Miami Art Week 2013

A month before Art Basel Miami Beach opened in early December, shipping containers started to appear in vacant parking lots around town. They are anonymous, distinguishable only in their dents, striations of rust and spray paint, and stenciled codes from previous ports—hundreds of them. They contain art, but no matter how many billions of dollars are held in the boxes (three, according to some), it was the logistics which are truly impressive—the calculations and the manpower required to set up, hold, and break down this fair in a matter of days. For no matter how big the fair is (258 galleries, 31 countries), how many satellite fairs sprout up (more than 20, but only a few worth going to), or how many celebs are spotted (Leonardo DiCaprio, Cindy Crawford, Glenn O’Brian wandering through Gavin Brown’s booth), the thing about fairs is they are always going somewhere else. Somebody is always getting left behind.

These abandonment issues have long simmered in Miami—a peripheral town that really wants to be the center of something. But this year, two massive developments will permanently change the relationship between the city and what has now been branded as Miami Art Week. In July, it was announced that the Convention Center, which has all the charm of an airplane hangar in Liberia, would be razed and redeveloped by a team including the Rem Koolhaas-led OMA. How this will effect future editions of the fair is yet to be seen, but this year was already imbued with a strange sarcophagal feeling. (If the museum is a mausoleum, then what is the fair convention center?)

Trucking in the trees at PAMM (Photo: Hunter Braithwaite)

━━━━━━━━━━━━━━━━━━━━

PROBLEMS TO SOLVE:
[A] Translate this sentence from the Miami Art Week passage into Spanish: "Somebody is always getting left behind."
[B] Please repeat the Miami Art Week passage word for word between "These abandonment issues" and "fair convention center?)", inclusive.
[C] For each statement, answer yes or no to whether it agrees with the Miami Art Week passage, and quote the words that decide it. (i) The Convention Center was to be razed and redeveloped. (ii) The fair had 31 galleries. (iii) More than 20 satellite fairs sprang up.

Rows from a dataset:
━━━━━━━━━━━━━━━━━━━━

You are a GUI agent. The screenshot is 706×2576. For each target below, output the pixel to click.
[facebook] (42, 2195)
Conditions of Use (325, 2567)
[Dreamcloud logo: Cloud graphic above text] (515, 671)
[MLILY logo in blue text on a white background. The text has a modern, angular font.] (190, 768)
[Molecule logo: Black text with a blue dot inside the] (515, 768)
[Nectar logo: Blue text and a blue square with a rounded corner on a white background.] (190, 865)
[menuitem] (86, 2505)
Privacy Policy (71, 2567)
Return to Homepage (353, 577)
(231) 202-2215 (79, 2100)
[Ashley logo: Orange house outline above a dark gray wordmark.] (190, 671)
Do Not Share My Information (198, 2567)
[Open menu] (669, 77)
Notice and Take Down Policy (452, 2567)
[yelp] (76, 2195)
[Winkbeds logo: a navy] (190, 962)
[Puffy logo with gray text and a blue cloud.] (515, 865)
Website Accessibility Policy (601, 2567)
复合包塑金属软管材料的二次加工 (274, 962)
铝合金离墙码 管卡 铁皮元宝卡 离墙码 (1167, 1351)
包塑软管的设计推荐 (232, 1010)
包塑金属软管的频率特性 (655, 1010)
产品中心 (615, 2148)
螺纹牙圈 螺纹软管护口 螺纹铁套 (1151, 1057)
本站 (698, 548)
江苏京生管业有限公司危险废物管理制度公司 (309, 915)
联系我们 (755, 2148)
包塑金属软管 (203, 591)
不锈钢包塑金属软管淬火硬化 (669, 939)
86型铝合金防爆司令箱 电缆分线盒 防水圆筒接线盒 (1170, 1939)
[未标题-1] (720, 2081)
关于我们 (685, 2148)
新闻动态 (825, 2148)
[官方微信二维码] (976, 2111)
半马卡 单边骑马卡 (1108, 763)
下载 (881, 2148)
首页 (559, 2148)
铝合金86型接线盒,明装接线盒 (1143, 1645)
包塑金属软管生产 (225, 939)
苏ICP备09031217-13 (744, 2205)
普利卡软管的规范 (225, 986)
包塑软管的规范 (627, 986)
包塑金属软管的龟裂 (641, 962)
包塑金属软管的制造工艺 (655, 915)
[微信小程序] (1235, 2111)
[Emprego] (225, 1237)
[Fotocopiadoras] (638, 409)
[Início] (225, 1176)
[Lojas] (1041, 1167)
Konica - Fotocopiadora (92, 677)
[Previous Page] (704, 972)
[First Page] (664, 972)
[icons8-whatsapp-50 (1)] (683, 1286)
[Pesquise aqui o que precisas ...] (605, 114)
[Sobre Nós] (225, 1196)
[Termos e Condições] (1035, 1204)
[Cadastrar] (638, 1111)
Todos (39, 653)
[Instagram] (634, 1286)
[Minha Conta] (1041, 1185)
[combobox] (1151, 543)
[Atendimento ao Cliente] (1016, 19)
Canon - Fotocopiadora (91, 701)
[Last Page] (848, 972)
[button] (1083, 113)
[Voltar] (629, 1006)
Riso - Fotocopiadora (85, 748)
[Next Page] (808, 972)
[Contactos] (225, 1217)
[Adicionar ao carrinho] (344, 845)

━━━━━━━━━━━━━━━━━━━━

REPLIES:
[A] Siempre hay alguien que se queda atrás.

[B]
These abandonment issues have long simmered in Miami—a peripheral town that really wants to be the center of something. But this year, two massive developments will permanently change the relationship between the city and what has now been branded as Miami Art Week. In July, it was announced that the Convention Center, which has all the charm of an airplane hangar in Liberia, would be razed and redeveloped by a team including the Rem Koolhaas-led OMA. How this will effect future editions of the fair is yet to be seen, but this year was already imbued with a strange sarcophagal feeling. (If the museum is a mausoleum, then what is the fair convention center?)

[C]
(i) Yes: "the Convention Center, which has all the charm of an airplane hangar in Liberia, would be razed and redeveloped"
(ii) No: "258 galleries, 31 countries"
(iii) Yes: "more than 20, but only a few worth going to"